The trick here with a WFS now is that depending on the library/plugin being used you can immediately style or plot the vector elements (polygons, lines etc...) onto the map and interact with them (highlight the vector shape, style it, animate it, add listeners).
Depending on the WFS service you usually also pass several custom properties which then can be read by the client-app.

In the _dummy_ example above: the WMS layer might show a raster layer with park boundaries (marked with a different color so that they can be easily distinguished at various zoom levels.
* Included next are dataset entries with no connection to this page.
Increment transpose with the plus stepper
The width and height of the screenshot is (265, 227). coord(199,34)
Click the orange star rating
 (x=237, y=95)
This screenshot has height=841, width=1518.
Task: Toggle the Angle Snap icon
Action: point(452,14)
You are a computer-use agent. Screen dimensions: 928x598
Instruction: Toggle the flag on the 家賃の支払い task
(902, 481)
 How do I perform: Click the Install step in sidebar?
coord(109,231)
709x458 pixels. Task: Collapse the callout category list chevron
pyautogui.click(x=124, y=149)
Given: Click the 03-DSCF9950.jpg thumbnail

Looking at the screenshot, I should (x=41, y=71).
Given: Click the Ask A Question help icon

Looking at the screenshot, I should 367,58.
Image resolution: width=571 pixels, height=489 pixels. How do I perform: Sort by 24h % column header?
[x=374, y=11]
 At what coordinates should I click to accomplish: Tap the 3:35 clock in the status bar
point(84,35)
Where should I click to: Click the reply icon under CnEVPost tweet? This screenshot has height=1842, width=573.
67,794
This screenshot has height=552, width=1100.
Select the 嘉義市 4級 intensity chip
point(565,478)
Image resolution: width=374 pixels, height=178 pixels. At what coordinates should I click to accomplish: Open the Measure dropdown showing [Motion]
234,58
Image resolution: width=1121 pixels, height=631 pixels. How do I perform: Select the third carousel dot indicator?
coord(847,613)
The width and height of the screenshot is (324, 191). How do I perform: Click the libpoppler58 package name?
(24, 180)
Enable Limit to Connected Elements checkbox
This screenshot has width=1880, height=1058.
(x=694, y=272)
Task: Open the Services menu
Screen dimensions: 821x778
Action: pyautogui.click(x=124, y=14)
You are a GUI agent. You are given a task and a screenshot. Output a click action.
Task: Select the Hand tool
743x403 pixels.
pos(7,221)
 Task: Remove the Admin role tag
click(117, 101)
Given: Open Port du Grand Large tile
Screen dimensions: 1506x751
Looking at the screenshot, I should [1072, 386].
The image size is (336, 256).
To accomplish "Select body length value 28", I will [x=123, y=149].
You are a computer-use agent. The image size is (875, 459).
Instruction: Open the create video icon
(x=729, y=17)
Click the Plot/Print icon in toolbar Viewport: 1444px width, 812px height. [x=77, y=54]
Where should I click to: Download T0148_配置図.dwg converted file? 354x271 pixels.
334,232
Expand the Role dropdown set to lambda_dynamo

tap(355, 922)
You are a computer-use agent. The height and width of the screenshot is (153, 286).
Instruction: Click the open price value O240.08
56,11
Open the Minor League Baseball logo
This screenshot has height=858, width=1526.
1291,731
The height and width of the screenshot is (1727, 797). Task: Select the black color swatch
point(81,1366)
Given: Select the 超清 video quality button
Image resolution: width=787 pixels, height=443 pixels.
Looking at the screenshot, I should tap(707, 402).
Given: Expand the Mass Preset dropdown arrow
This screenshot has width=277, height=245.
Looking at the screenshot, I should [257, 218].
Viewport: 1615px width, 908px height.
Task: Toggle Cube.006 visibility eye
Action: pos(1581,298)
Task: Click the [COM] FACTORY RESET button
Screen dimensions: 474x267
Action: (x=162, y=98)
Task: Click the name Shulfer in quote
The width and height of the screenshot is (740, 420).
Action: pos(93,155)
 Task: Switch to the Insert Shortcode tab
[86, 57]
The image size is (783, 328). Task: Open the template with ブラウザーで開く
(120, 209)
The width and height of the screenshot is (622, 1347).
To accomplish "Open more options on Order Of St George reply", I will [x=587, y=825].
The WFS layer is used to draw a vector polygon when a user clicks on a park (and now we can use the custom properties from the WFS service response to show a modal/popup or do all kinds of magic with the vector element).


Again an oversimplified generalization:

  • You usually use WMS for static baselayers, heatmaps, cadastral units, object borders etc...
  • You usually (but it is definitely not a rule) accompany the WMS layer with a WFS layer to have more interactivity and data.

UX wise: WMS usually works better in low zoom levels (country/county/city view), WFS works better with higher zoom levels (a certain smaller area).

Technically most WFS plugins construct the necessary query (like the current wmsTileOptions does), sets a bounding box and has some sort of support or documentation on how to easily plot and style the received geoJSON as vector elements onto the map. And of-course usually it makes sure that everything unnecessary outside the viewport gets destroyed.

Thank you so much for taking your time for explaining it. I love it and understand it much better now.